Hunter: The professors I remember best were those who took time away from the usual curriculum to do presentations and show us how the subject related to the "real world." The slight diversion from the usual lesson plan created a huge difference in the class's understanding and enjoyment of the subject.
When my two boys began elementary school, I was alarmed to find they didn't enjoy the science classes nearly as much as I had. After some questioning, I came to realize that the teachers didn't have the tools they needed to make the class interesting. They were under pressure to stick to the curriculum, had essentially no equipment nor funds to buy any, and in some cases, the teacher's knowledge might not extend much beyond the details provided in the textbook. I decided to step in and help.
At the beginning of each year, I would meet the teachers and offer to come in and talk to the class on whatever topic the teacher desired. I also asked the teacher for a list of materials that the teacher needed, which I purchased and donated. The only requirement that I insisted upon was that at least half of the materials be reuseable year to year. The teacher and I would pick a subject that complimented the lesson, and I would create a presentation specifically designed to be way more "show" than tell.
It is one thing to talk about states of matter with kindergarteners; it is quite another thing to use dry ice to demonstrate the state change, use the invisible gas to extinguish candles as if by magic, and ultimately create Technicolor volcanos with baking soda, vinegar, food color, soap and a bit of dry ice to create extra smoke!

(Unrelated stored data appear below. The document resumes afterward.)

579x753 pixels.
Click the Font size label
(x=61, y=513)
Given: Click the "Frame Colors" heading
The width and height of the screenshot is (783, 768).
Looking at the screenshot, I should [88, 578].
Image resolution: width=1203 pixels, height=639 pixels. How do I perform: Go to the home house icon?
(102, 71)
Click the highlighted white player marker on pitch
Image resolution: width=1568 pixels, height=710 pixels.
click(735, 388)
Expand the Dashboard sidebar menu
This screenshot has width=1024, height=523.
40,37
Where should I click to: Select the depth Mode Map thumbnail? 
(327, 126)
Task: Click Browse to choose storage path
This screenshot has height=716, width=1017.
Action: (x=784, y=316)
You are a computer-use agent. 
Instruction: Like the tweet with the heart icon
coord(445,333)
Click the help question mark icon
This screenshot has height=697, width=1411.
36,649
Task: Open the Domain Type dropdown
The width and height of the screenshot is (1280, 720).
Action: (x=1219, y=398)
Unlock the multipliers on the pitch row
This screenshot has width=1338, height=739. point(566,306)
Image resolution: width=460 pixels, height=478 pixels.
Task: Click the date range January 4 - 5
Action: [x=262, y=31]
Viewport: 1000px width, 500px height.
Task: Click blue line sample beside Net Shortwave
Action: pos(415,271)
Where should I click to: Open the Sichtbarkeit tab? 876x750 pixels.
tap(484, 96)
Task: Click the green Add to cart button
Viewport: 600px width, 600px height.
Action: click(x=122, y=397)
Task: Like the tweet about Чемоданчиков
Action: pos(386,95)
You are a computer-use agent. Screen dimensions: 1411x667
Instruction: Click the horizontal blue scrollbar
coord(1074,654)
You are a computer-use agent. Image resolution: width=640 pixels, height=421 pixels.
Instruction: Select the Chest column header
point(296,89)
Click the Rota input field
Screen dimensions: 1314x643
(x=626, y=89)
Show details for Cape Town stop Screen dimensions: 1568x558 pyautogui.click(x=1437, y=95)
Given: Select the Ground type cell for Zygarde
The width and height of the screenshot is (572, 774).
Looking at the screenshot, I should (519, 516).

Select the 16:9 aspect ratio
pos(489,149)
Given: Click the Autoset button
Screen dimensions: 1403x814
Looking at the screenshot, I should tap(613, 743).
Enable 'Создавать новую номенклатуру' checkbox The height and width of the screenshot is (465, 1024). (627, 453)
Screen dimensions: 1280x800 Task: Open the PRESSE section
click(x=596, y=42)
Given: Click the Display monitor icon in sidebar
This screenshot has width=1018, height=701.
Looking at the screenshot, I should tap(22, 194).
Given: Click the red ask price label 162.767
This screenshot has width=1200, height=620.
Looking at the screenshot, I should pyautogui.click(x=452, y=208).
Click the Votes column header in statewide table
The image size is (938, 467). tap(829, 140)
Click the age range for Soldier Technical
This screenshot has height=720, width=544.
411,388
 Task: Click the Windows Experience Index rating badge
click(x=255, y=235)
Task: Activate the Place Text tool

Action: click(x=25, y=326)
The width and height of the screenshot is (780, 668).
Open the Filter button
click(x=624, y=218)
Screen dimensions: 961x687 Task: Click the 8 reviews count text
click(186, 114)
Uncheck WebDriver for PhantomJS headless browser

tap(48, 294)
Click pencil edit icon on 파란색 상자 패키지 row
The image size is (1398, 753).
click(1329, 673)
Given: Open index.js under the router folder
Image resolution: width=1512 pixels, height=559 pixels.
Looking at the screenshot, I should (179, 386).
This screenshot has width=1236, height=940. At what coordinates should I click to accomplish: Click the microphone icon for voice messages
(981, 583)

Most of the presentations involved simple things that could be found around the house or could be purchased for a very small cost. I used a mirror outside to shine sunlight into a dark classroom and split the beam into a spectrum of colors with a prism. I shined a flashlight through glasses of red and green colored water to show how red and green light make yellow while mixing the two liquids created a dark gray.
I demonstrated the power of vacuum by boiling water in an empty quart paint can, quickly hammering on the top, dipping the can into a bucket of water, and holding up the collapsed can seconds later. Momentum and inertia were demonstrated using bicycle tires, smashing cans with car tires, creating Lego tops and throwing rocks with a working trebuchet. I also showed how the physics of the baseball swing and bat combine to hit home runs by maximizing momentum transfer.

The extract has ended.